PROBLEM »
Filter the lines below, keeping each one that holds "column".

______________________________

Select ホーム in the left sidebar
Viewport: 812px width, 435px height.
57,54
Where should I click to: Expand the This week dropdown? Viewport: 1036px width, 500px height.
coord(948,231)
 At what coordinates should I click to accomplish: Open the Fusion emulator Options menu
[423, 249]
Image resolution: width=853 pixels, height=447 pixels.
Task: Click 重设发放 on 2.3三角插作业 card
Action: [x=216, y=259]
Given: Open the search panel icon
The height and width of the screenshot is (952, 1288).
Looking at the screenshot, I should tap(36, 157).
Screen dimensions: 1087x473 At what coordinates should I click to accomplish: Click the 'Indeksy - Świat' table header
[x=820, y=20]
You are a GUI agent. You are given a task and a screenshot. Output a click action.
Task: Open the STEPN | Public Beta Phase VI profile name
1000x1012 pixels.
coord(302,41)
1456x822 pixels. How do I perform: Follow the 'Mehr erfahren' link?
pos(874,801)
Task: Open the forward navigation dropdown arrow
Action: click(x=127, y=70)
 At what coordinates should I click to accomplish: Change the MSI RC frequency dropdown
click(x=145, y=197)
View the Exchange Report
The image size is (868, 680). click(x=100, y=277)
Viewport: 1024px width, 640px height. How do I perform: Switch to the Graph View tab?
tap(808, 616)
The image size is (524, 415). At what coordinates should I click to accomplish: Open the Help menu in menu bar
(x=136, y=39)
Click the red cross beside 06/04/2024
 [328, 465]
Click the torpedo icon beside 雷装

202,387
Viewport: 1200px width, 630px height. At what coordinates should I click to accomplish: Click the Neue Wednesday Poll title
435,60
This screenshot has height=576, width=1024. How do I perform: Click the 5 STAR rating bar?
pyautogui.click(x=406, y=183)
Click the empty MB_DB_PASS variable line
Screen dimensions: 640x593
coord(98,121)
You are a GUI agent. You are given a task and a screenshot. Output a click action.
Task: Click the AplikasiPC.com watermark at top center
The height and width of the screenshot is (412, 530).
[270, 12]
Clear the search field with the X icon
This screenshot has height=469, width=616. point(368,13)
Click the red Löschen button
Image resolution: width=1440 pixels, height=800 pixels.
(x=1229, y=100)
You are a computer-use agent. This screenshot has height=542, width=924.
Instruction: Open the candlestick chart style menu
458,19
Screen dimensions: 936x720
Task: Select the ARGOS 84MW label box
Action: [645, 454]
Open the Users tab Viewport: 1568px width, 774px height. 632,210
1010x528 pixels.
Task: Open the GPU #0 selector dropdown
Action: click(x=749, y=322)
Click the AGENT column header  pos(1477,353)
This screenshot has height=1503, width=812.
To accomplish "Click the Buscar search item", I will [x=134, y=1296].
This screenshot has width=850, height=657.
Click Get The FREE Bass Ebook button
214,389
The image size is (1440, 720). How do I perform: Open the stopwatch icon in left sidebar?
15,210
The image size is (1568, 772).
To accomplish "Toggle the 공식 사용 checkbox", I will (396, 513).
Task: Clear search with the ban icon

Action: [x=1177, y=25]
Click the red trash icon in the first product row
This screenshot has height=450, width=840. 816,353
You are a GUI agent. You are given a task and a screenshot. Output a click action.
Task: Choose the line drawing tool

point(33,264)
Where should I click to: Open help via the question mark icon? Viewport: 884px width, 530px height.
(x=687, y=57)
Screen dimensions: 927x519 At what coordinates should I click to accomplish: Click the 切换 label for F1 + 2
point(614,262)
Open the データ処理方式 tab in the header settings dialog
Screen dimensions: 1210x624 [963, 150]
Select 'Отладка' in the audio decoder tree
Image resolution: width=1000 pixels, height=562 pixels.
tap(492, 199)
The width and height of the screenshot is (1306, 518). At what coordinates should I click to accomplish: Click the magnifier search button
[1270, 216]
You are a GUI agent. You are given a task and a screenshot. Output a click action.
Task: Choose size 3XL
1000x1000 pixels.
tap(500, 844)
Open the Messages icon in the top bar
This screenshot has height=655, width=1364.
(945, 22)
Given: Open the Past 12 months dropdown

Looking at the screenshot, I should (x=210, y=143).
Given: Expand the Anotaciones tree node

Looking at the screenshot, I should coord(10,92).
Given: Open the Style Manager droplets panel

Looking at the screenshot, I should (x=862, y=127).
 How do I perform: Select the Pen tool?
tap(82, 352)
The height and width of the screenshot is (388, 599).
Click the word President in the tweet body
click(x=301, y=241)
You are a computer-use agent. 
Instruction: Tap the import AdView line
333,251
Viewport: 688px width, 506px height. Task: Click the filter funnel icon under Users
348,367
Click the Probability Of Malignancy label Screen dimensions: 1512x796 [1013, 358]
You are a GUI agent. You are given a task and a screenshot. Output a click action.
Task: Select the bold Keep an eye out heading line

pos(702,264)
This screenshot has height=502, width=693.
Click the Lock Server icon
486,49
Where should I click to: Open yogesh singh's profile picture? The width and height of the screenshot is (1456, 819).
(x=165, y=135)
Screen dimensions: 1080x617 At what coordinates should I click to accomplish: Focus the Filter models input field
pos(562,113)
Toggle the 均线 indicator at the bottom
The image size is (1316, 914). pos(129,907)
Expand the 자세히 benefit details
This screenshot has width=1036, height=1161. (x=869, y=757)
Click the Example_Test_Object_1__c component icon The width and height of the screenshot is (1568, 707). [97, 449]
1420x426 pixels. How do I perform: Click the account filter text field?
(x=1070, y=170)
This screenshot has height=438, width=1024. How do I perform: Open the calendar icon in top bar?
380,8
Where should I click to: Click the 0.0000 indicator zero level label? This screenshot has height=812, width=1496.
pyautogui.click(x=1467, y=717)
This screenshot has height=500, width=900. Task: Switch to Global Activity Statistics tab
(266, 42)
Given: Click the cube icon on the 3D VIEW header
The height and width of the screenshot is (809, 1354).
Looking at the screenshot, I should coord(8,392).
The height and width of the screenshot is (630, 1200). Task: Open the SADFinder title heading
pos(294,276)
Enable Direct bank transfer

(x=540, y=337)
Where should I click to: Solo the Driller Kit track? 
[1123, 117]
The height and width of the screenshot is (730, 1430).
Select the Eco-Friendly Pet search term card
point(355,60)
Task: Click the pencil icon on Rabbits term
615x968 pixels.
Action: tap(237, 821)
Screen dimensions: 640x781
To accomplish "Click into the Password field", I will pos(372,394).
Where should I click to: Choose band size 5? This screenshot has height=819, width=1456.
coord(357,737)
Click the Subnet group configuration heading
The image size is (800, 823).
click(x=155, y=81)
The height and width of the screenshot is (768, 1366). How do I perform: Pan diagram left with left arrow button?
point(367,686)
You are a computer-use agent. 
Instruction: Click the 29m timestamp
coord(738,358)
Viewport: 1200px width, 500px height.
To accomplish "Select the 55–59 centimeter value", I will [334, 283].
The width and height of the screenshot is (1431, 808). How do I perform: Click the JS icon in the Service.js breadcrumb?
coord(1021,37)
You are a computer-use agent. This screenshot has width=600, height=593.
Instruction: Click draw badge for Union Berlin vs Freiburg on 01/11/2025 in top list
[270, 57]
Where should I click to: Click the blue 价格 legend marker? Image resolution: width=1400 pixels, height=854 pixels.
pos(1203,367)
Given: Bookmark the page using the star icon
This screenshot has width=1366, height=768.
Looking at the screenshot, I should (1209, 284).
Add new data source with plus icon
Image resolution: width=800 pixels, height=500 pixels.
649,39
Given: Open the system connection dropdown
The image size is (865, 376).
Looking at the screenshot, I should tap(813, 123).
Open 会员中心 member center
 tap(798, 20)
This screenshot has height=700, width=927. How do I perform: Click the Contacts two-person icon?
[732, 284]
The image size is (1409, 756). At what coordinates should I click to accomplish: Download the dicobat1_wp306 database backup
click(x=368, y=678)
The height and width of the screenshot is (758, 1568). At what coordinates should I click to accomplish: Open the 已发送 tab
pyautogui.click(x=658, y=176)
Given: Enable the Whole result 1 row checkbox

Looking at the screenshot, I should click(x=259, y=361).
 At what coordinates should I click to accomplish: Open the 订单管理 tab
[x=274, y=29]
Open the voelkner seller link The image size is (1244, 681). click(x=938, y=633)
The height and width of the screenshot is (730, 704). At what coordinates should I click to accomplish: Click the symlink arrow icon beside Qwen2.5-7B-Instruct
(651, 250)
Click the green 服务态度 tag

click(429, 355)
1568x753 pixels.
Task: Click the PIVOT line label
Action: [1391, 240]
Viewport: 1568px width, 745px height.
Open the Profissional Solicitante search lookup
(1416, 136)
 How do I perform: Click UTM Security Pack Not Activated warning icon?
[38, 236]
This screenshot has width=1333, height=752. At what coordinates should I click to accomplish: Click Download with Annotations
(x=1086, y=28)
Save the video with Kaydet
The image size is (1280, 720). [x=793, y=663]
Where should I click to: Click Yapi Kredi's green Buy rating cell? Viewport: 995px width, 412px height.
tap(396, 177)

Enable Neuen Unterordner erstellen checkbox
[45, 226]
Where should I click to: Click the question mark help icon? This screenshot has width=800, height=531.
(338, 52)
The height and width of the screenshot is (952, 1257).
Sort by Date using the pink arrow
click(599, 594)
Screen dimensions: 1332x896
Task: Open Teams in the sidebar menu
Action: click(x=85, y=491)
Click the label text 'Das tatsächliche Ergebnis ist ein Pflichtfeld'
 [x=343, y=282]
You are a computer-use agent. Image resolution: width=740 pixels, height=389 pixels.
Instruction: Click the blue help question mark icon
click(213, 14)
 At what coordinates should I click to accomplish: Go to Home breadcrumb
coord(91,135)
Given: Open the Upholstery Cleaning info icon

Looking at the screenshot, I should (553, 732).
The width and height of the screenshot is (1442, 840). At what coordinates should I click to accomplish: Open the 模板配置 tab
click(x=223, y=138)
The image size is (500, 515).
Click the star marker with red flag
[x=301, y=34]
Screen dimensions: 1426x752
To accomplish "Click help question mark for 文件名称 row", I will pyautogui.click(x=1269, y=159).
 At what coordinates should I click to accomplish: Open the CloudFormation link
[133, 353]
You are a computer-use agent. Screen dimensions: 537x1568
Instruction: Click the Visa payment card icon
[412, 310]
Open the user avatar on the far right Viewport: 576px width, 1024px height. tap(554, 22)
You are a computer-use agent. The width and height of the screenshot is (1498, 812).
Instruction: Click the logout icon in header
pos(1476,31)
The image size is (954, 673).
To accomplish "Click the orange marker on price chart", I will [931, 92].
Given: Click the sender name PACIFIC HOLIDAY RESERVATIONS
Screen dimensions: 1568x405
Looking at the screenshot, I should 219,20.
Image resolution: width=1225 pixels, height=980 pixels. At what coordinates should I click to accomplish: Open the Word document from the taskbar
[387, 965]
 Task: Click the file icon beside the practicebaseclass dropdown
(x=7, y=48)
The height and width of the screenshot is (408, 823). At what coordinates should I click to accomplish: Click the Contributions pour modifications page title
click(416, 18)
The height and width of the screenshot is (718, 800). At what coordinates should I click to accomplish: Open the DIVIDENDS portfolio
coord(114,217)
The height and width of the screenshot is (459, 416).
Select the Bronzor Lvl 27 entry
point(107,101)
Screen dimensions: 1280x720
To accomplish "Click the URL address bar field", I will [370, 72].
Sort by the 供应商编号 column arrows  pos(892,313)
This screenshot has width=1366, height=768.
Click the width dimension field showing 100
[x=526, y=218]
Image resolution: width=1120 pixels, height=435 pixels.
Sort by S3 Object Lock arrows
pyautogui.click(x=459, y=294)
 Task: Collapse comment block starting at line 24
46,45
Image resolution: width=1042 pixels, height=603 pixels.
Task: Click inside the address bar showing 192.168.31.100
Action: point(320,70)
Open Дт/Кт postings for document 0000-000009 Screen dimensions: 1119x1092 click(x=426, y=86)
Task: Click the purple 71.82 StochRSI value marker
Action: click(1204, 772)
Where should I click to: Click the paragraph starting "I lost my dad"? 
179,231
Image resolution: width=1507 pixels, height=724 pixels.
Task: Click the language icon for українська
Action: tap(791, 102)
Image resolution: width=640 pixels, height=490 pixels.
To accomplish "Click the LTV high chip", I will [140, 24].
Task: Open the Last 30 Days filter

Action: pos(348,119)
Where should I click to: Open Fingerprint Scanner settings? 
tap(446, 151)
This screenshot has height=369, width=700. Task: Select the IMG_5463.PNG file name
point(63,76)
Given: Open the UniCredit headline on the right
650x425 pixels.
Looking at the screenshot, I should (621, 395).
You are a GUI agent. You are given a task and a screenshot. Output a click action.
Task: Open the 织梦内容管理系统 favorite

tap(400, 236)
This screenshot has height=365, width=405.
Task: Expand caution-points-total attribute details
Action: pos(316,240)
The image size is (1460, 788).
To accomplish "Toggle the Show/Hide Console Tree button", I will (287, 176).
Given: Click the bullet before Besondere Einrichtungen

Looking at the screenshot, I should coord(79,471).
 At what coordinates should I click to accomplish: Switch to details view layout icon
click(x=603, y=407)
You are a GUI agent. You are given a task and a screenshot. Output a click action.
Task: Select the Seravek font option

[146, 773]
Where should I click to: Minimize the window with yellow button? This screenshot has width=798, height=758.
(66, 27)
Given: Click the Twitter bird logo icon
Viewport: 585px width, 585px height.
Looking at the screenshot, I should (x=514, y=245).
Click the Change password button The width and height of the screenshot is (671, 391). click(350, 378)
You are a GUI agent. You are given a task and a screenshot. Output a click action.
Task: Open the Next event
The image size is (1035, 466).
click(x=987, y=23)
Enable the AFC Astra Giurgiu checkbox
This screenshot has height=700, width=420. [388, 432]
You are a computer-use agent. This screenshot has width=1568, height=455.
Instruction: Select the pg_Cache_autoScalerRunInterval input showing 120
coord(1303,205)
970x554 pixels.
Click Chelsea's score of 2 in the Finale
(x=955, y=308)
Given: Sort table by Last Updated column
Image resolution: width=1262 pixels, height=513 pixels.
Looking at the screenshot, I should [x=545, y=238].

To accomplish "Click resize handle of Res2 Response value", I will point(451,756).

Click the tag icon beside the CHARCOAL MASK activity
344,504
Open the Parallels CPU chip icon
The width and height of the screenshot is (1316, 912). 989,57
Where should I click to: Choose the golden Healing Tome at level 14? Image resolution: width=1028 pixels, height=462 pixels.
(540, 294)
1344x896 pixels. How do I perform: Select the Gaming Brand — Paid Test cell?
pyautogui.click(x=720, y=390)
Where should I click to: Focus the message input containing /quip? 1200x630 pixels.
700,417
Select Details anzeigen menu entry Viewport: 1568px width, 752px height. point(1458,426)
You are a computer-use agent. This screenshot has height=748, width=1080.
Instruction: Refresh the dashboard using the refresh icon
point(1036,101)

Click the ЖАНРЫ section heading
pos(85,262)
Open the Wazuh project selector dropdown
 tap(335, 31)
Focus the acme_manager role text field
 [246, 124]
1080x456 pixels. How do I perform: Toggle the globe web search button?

______________________________

OUTPUT »
Click the AGENT column header  pos(1477,353)
Sort by the 供应商编号 column arrows  pos(892,313)
Given: Sort table by Last Updated column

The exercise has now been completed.